G.Poornam, A. Matsumoto, H. Ishida, S.Hayward, "A method for the analysis of domain movements in large biomolecular complexes", Proteins, 76, p210-212,2009.

DynDom3D Webserver

Pairs of multi-chained structures that may have a domain movement will often not have a one-to-one correspondence between the atoms as they are ordered in their respective PDB files. This webserver has a preprocessor which creates this one-to-one correspondence. This is complicated as these differences may occur at the model level, the chain level, the residue level or the atom level. The image below shows how models and chains are treated. Only chains within the same model are compared and it is presumed that corresponding chains (identified by chain terminators "TER") are ordered equivalently in each model. Residues within each chain are compared using sequence alignment and inserted residues in either chain are excised. Atoms within each aligned residue are aligned and inserted atoms in either residues are excised.

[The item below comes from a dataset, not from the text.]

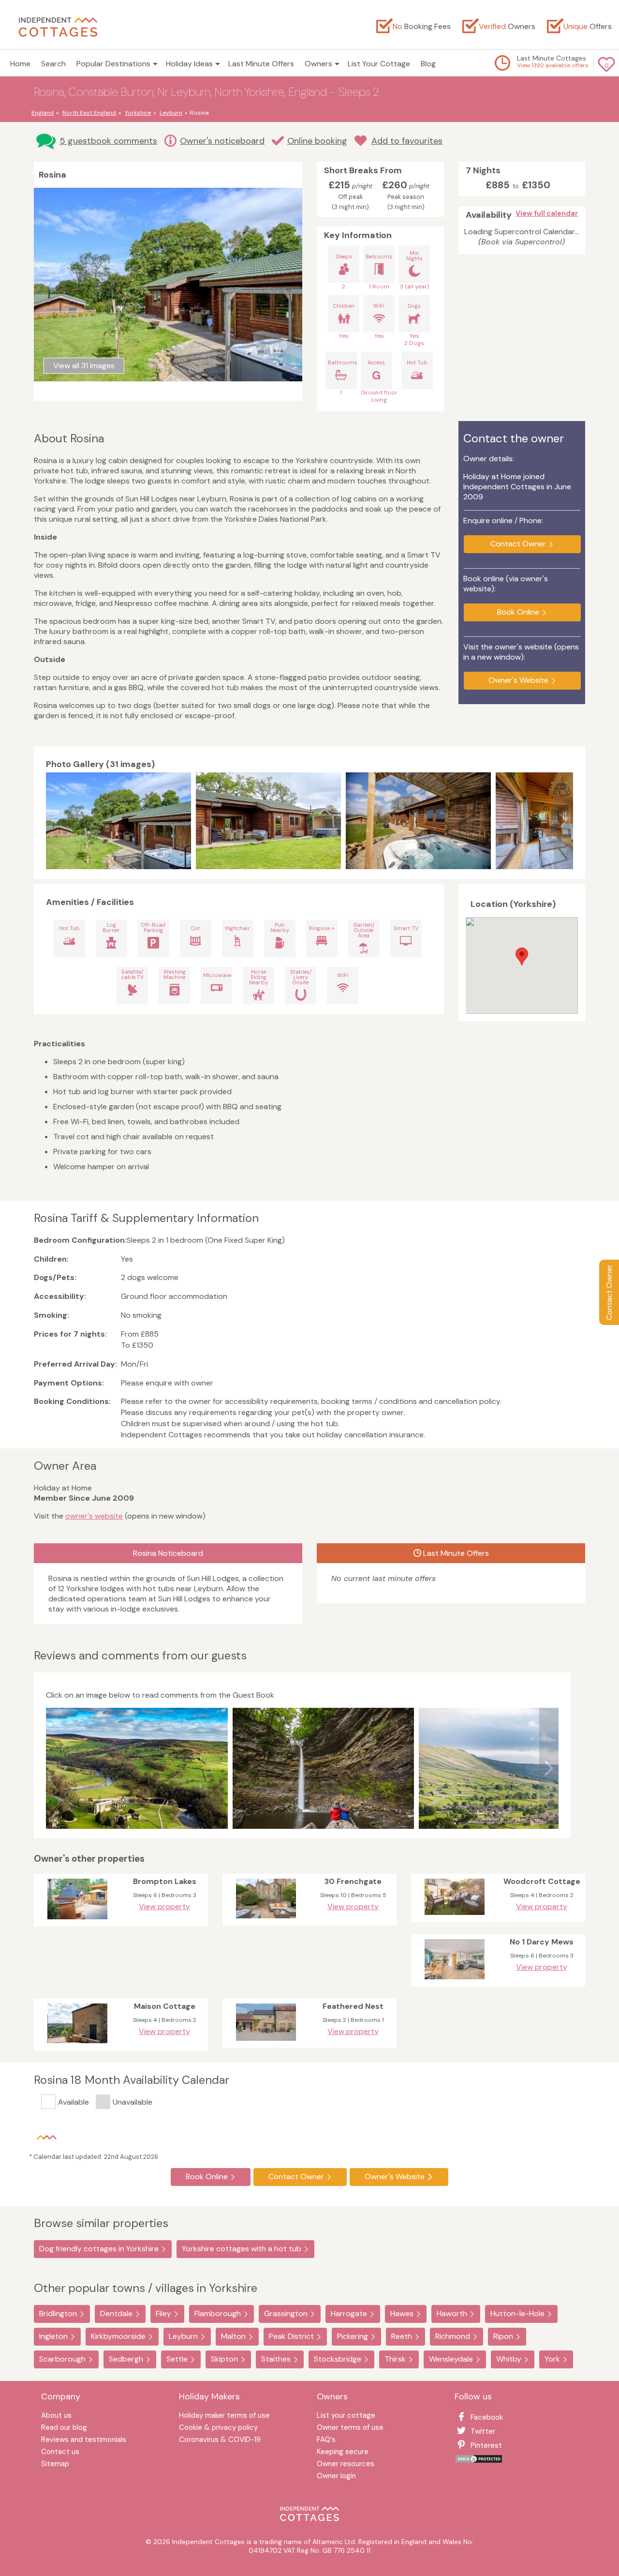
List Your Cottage (379, 64)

In this example, the residues under Chain E in Model 2 of PDB File A and, Chain G in Model 1 of PDB File B would not be present in the final PDB file.

Input Parameters

At input you can specify four control parameters: the "Grid Size", g, the "Block Factor", ,b, the "Occupancy",occ, and the "Minimum Domain Size". A cubic grid of length g Angstroms spans one of the molecules and at each grid point there is a cubic block of length b×g where b is an integer. Movements of atoms within a block between the two structures are analysed to determine dynamic domains via the evaluation of rotation vectors. Both g and b determine the size of the blocks through b×g, but b determines the maximum number of overlapping grid cells which is given by b³-b². The greater the number of overlapping grid cells, the greater the smoothing. Blocks on the surface may be sparsely occupied contributing noise. The quantity occ has a value between 0 and 1 and all blocks for which the number of atoms within the block is lower than occ×N_Max are excluded from the analysis to determine dynamic domains using rotation vectors. The Minimum Domain Size is specified in number of atoms.

It has been found that results can be robust against variation of these parameters but if you get a null result (see below) using default values then you can try changing them.

Example Run

The top panel shows the input parameters used. The second panel is a JSmol graphics window containing the structure of conformer 1 with domain colouring. The "arrow molecules" depict the interdomain screw axes (hinge axes). The colour of the arrow shaft is the colour of the fixed domain (blue in this case) and the colour of the moving domain is given by the colour of the arrow head. This allows one to associate the pair of domains with the arrow that depicts their relative movement. The movement is a rotation about and a translation along the axis of the moving domain relative to the fixed domain with the direction of rotation given by the right-hand rule. The bottom panel gives details on the domains and the movement, including numbers of atoms the domains comprise, angles of rotations, etc.

Null Results

It is possible that you will get a null result. You can try altering the parameters slightly but persistent failure to get any result probably means that according to the criteria used by DynDom3D your structures do not have a domain movement. However, there are some issues with the DynDom3D program that we would like to resolve in time to improve it.